In a soil nitrogen-mineralization study in a wheat field, de Ruiter et al. (1993) used SEM to analyze the contributions of different groups in the food web by simulating the deletion of ecologically significant groups of organisms from the soil ecosystem. They then measured the impact of the deletion of each group on nitrogen mineralization. The model showed that removing a group reduced overall nitrogen mineralization to a greater extent than would be expected based on the direct contribution of that group. Notably, amoebae and bacterivorous nematodes directly contributed to soil nitrogen mineralization at rates of 18 and 5 percent, respectively, but the deletion of amoebae or bacterivorous nematodes caused an overall reduction of nitrogen mineralization by 28 and 12 percent, respectively. These researchers used SEM to quantify the contributions of groups within the food web and to show that organisms function differently in simplified systems (here, incubations with a single group) than in a complex, intact system (in this case, a food web).
Path Analysis
Path analysis is a specific type of SEM that examines the strength of direct and indirect relationships among variables by disentangling causal processes (Lleras, 2005) and is the most commonly used SEM technique in the natural sciences. An extension of the regression model, path analysis requires the usual assumptions of regression (e.g., uncorrelated errors) and the use of representative samples. Path models do not prove causation but they provide information on the relationships (e.g., directionality/magnitude and strength of effects) among underlying processes in a system (Lleras, 2005).

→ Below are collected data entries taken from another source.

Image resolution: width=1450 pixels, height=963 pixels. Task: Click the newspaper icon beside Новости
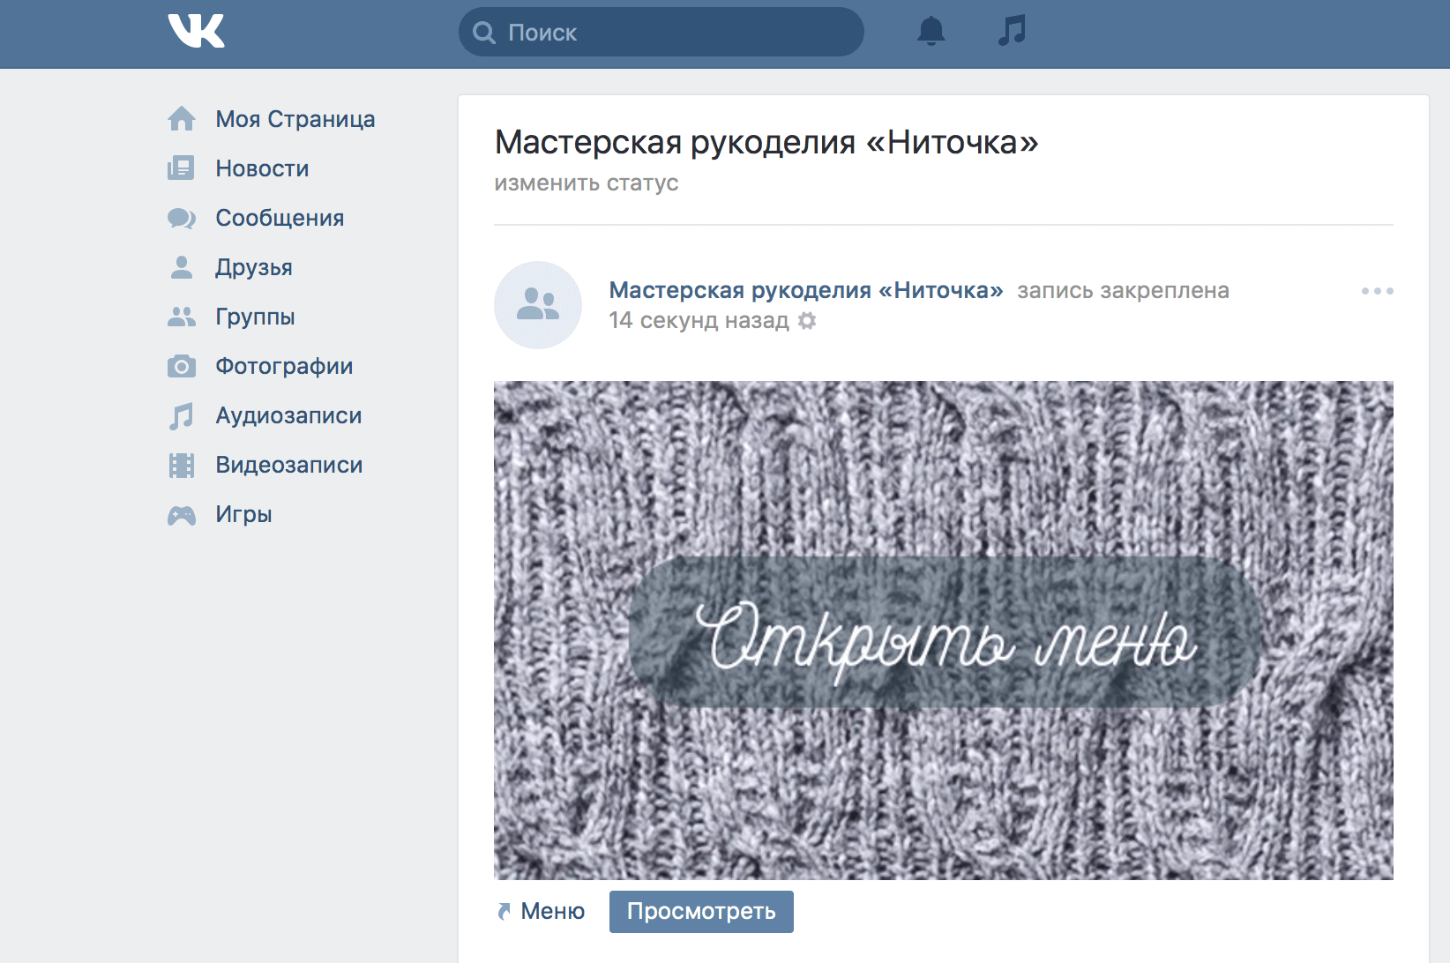point(182,168)
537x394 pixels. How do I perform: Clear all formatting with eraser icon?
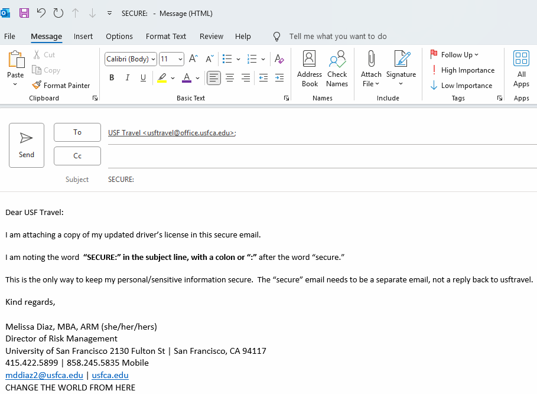tap(279, 59)
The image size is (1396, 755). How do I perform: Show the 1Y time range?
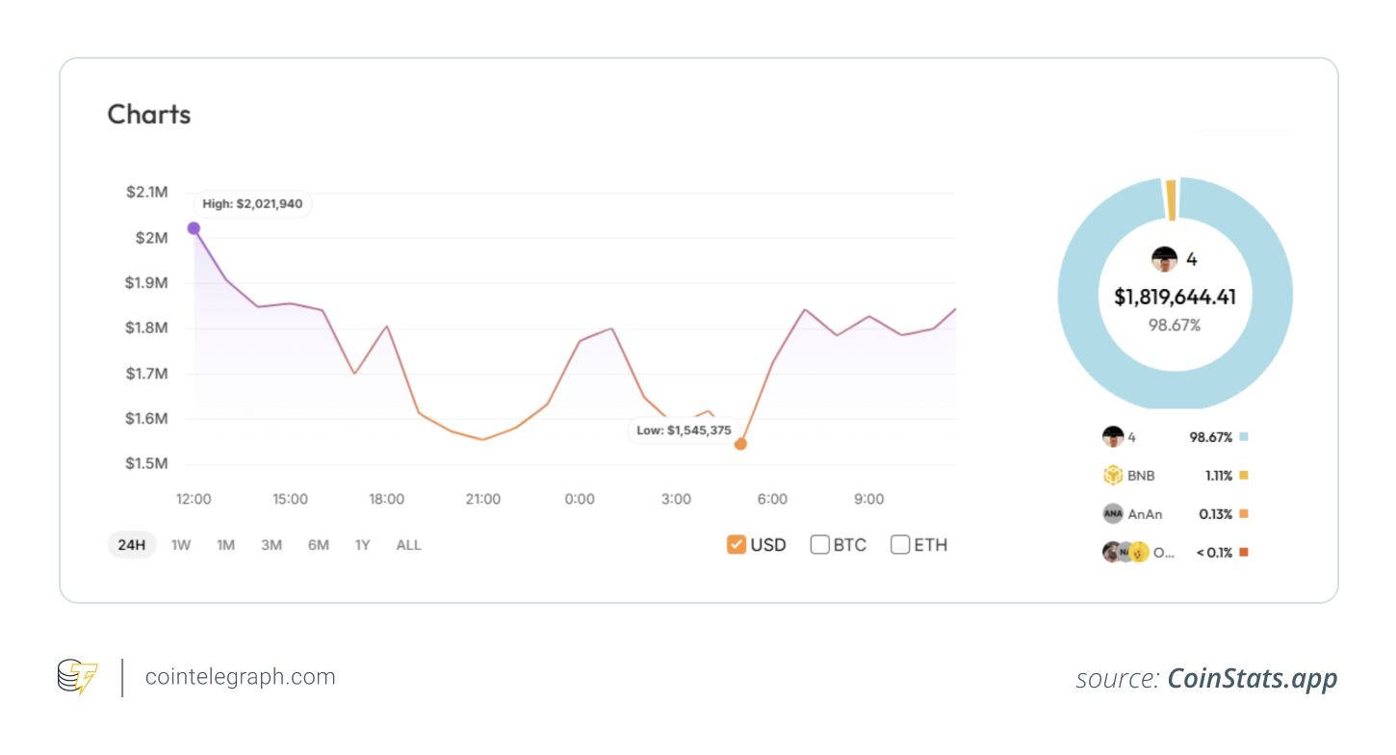[x=362, y=545]
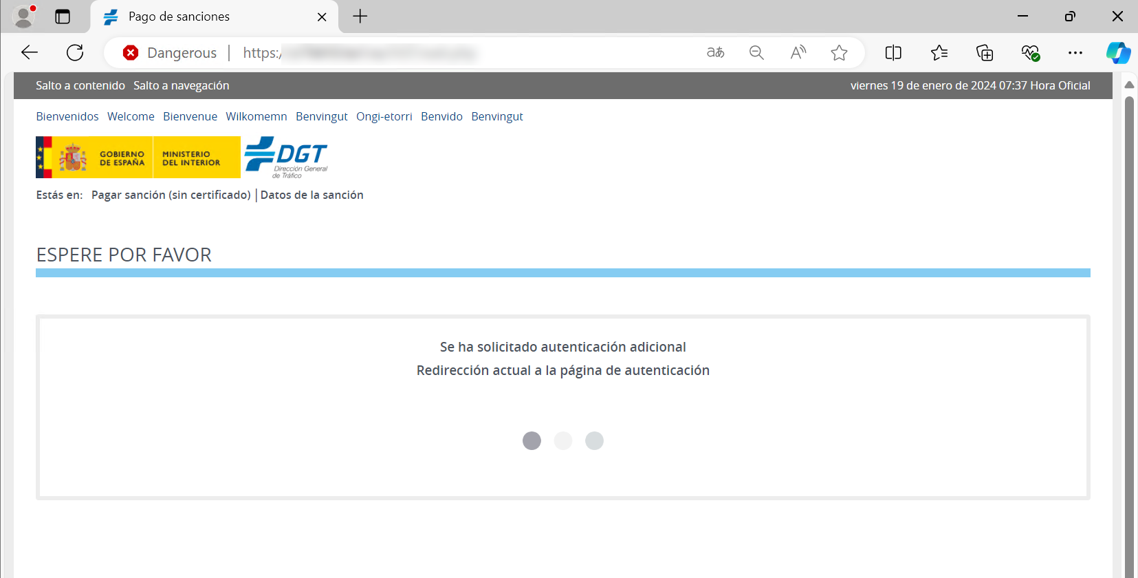Add this page to favorites star
This screenshot has height=578, width=1138.
839,53

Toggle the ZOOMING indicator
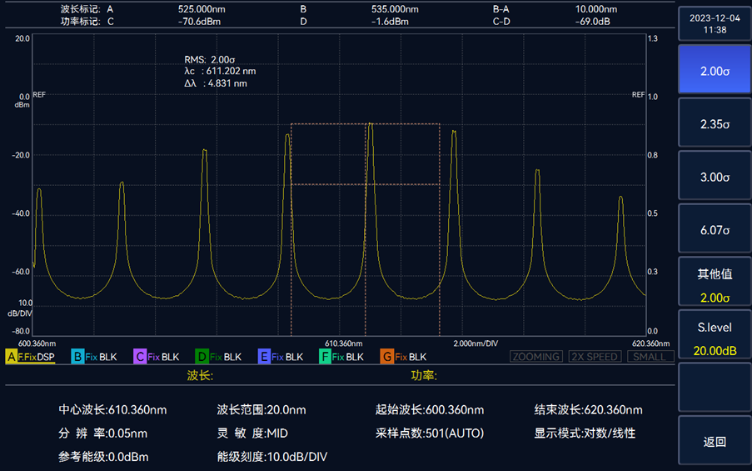pos(535,357)
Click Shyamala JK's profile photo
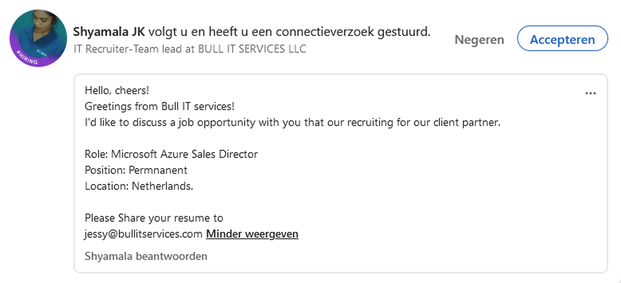 pyautogui.click(x=38, y=38)
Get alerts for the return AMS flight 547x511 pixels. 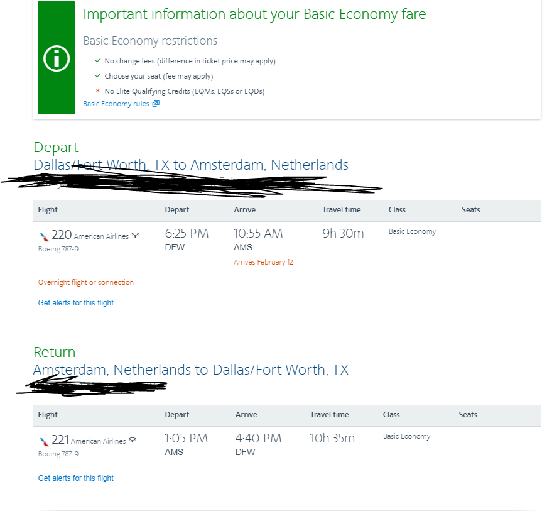click(x=76, y=478)
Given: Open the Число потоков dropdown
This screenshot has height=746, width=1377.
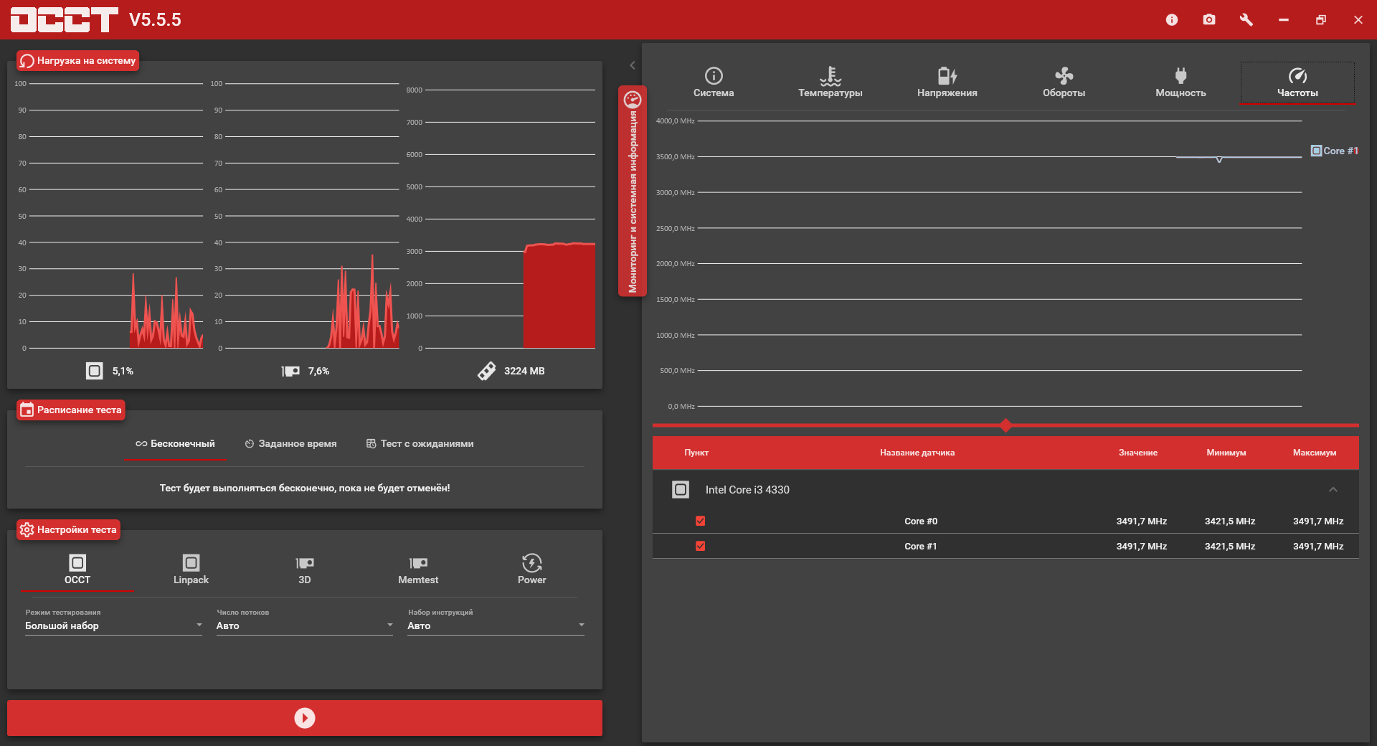Looking at the screenshot, I should click(304, 625).
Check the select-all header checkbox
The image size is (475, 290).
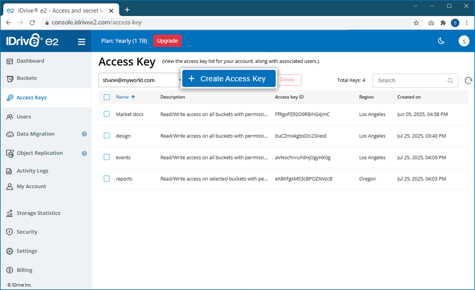pos(107,97)
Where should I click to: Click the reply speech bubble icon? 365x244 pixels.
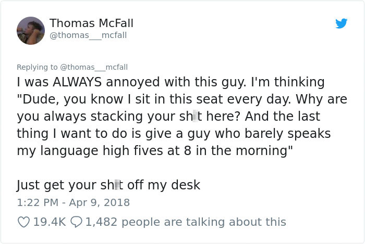pyautogui.click(x=77, y=222)
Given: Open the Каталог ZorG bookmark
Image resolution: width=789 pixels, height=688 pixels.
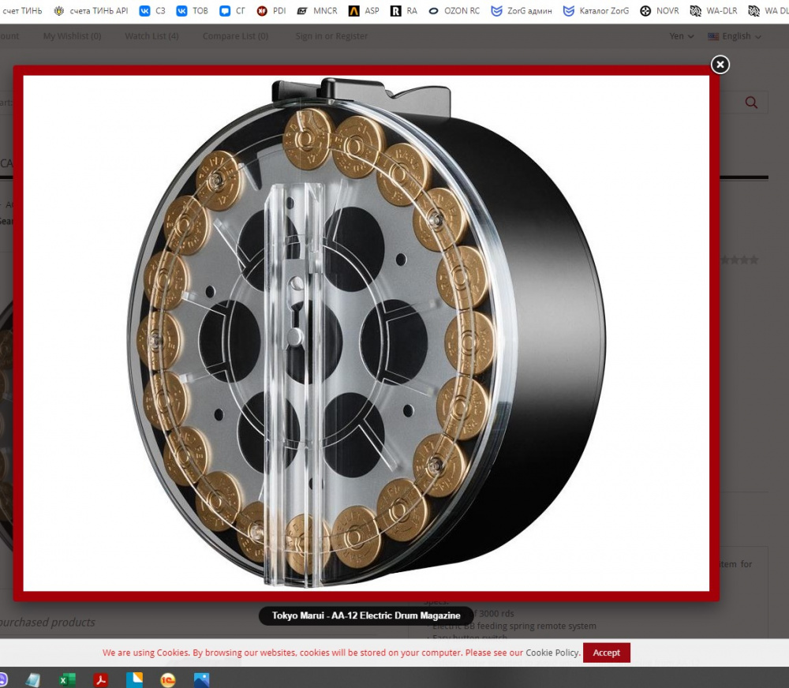Looking at the screenshot, I should point(596,11).
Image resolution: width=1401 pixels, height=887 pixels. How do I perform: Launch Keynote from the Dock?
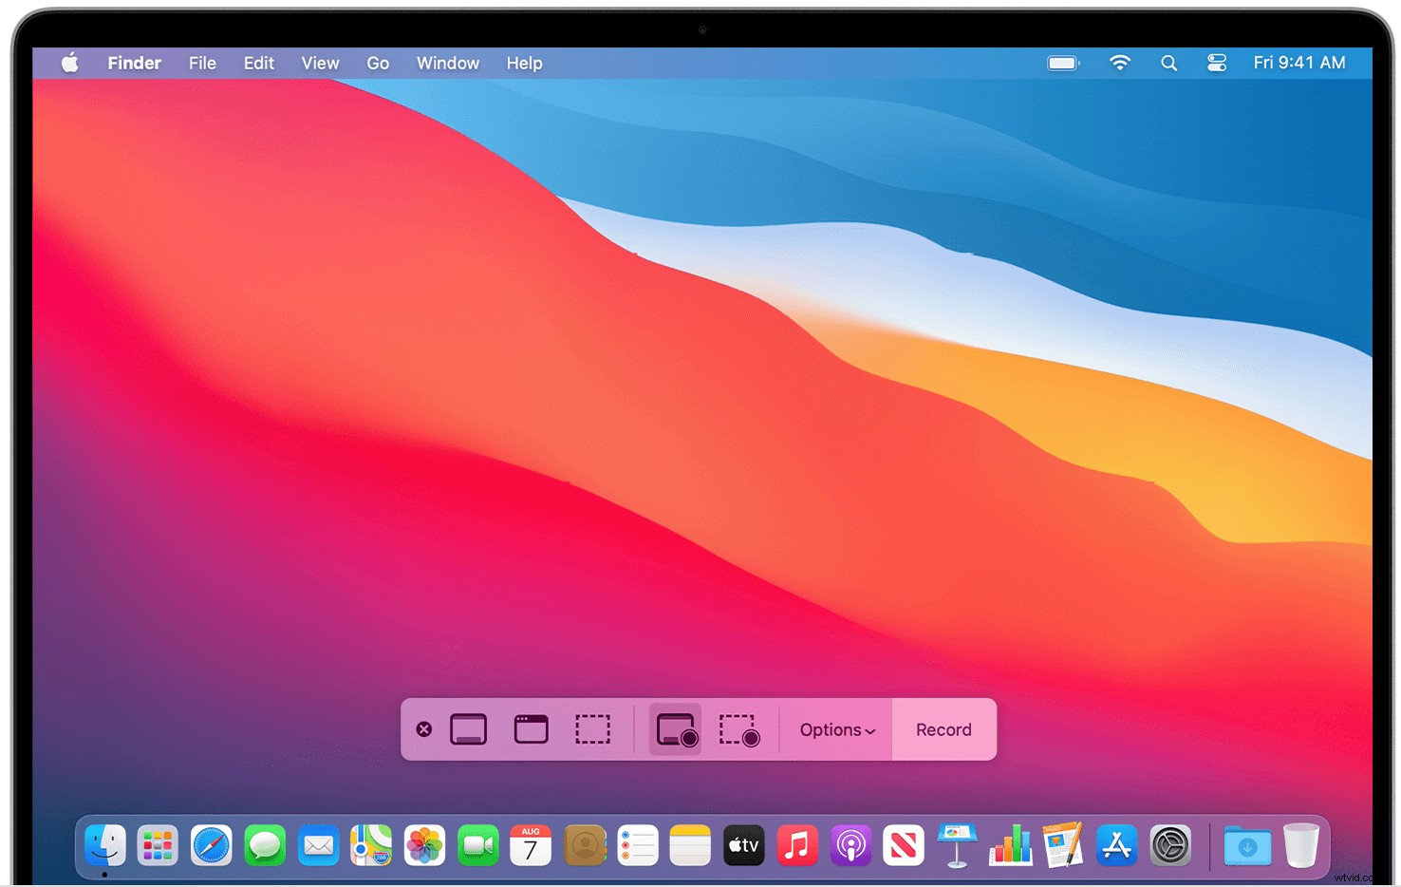pos(956,845)
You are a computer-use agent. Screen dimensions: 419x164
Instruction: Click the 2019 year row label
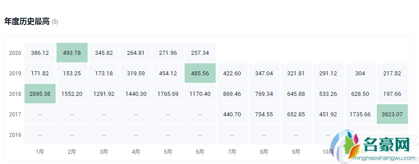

Path analysis tests the fit of a correlation matrix between two or more causal models, using observational data, with as many regression equations as deemed necessary by the researcher. Competing path models are evaluated by estimating and by assessing the goodness-of-fit statistics, and the model that best fits the observed correlation matrix is selected (Garson, 2005). Path analysis can be highly sensitive to model specification, and spurious inclusion of unnecessary variables can strongly affect results.
Bellino et al. (2015) used path analysis to better understand the ecological interactions of three years of applications of varying amounts of compost. These researchers drew inferences about the relationships among compost amendments, soil organic matter, nutrient concentrations, microbial activity and soil contamination. Using 13 hypothetical models, they found that potassium and zinc, microbial respiration and total polycyclic aromatic hydrocarbon concentrations were strong indicators of soil nutrient availability, microbial activity and organic contamination.